Biopsies are often performed to rule out neoplasia, such as lymphoma or oral squamous cell carcinoma. Although a biopsy of oral cavity tissue may be required for a conclusive diagnosis, she notes, “you can determine that it’s gingivostomatitis in about 85 percent of cases just by looking into a cat’s mouth.” Other tests to evaluate stomatitis include blood work, urinalysis, fecal analysis, radiographs, and endoscopy.
Treatment for Stomatitis in Cats
Treatment of stomatitis depends on several factors, including the disease’s severity and a cat’s reaction to therapy. So, your veterinary dentist should be able to monitor your pet’s condition regularly. Please contact your veterinarian immediately if you notice anything unusual about your cat’s behavior or appearance. Also, it’s essential to discuss treatment plans with your vet.

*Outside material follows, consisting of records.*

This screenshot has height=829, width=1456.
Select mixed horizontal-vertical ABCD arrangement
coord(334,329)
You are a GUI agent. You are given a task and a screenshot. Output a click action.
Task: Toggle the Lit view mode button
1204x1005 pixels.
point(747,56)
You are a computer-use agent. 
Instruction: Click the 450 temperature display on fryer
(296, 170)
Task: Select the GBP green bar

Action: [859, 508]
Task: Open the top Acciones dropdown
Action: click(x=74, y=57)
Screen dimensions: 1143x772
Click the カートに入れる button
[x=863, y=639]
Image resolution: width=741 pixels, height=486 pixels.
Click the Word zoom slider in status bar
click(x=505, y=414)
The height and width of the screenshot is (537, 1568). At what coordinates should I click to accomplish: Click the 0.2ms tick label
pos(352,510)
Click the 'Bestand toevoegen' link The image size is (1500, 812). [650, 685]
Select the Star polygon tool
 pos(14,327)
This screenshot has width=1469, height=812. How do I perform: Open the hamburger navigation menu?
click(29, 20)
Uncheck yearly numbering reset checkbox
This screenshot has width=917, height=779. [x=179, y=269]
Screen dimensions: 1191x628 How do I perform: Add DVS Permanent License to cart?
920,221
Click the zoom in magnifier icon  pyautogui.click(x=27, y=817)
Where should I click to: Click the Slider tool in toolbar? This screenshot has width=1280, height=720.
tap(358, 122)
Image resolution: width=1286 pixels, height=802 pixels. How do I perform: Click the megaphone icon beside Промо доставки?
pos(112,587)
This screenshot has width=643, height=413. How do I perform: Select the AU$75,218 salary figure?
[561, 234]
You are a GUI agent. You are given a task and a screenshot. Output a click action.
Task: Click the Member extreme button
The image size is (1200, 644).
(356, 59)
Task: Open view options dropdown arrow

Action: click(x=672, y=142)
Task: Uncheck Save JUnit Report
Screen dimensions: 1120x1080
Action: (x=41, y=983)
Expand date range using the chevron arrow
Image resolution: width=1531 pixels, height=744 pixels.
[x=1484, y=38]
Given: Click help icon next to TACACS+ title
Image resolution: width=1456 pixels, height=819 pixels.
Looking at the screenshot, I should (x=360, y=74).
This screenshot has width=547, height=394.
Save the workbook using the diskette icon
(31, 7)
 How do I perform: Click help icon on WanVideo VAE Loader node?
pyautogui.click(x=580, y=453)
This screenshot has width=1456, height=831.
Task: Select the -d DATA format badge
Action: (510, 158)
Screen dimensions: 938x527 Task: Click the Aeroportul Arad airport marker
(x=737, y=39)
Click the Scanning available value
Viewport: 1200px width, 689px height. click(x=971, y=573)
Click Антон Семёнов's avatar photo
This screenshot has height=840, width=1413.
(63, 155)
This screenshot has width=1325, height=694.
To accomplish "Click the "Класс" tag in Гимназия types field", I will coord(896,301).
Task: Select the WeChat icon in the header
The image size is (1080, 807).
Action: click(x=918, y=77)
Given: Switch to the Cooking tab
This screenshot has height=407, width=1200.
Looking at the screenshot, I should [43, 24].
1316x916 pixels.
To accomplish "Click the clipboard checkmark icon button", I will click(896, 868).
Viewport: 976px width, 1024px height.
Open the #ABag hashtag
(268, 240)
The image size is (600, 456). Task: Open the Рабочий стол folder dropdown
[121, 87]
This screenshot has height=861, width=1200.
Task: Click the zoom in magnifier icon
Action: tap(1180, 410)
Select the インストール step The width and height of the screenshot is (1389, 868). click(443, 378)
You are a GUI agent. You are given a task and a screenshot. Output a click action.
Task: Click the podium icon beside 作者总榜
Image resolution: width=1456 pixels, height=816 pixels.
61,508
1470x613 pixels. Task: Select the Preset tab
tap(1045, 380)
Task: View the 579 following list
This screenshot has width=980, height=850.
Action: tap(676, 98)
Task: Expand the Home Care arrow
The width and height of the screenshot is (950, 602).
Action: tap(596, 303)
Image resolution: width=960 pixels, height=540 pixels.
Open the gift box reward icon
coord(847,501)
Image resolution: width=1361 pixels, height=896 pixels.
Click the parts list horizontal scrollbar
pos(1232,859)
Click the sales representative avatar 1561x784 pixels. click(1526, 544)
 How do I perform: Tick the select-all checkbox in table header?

When treating severe stomatitis, veterinarians usually recommend antibiotic therapy because these drugs are effective against many bacterial strains. However, corticosteroids and anesthetics should be considered when necessary.
Antibiotic therapy is typically recommended for mild cases of feline stomatitis. This type of treatment involves administering a single dose of antibiotic twice daily for five days.
Veterinarians often prescribe a second course of antibiotics after the initial treatment ends. This helps prevent the recurrence of the disease.
Corticosteroid therapy is appropriate for severe cases of feline stomatitis. These medications work quickly and effectively to relieve painful conditions, severe inflammation, and anti-inflammatory medication.
Recovery and Management for Stomatitis in Cats
Cats who eat dry food tend to have better outcomes after dental surgery. Dry food helps prevent postoperative complications such as vomiting and diarrhea. Some owners feed wet food during healing to keep their cats hydrated. However, wet food can cause problems because cats require extra chewing and swallowing.
Medications are available for cats that don’t like to eat soft foods to stimulate their appetite. These drugs include phenylpropanolamine (PPA), megestrol acetate, medetomidine, and dexmedetomidine. PPA stimulates the release of serotonin, a neurotransmitter associated with feelings of well-being. Megestrol acetate increases the production of growth hormones. Medetomidine suppresses pain signals and reduces anxiety. Finally, dexmedetomidine causes sedation without affecting breathing.
Once the gum tissue has healed, the teeth have been removed, and the cat can chew normally again, most cats are ready for regular meals. You can offer your small cat amounts of canned food every few hours. Make sure to give plenty of water throughout the day.
Prevention of Feline Dental Disease
Prevention Tips for Feline Stomatitis
- Feed your cat fresh soft food every day.
- Dental cleanings (Dental Care). Brush them at least once a week. If you notice any signs of infection, take your cat to the vet immediately.
- Make sure your cat gets plenty of exercise. Exercise helps keep their body strong and healthy.
- Don’t let your cat lick his lips excessively. This could lead to bacterial infections.
- Avoid giving your cat too many treats. Too much sugar can cause tooth decay.
- Keep your cat away from other animals. They may carry infectious diseases that could infect your cat.
- Be careful not to allow your cat to eat or drink anything he shouldn’t.
- Clean up any spills promptly.
- Consult your veterinarian before giving your human-cat medicine.
- Do not use household products such as bleach or ammonia near.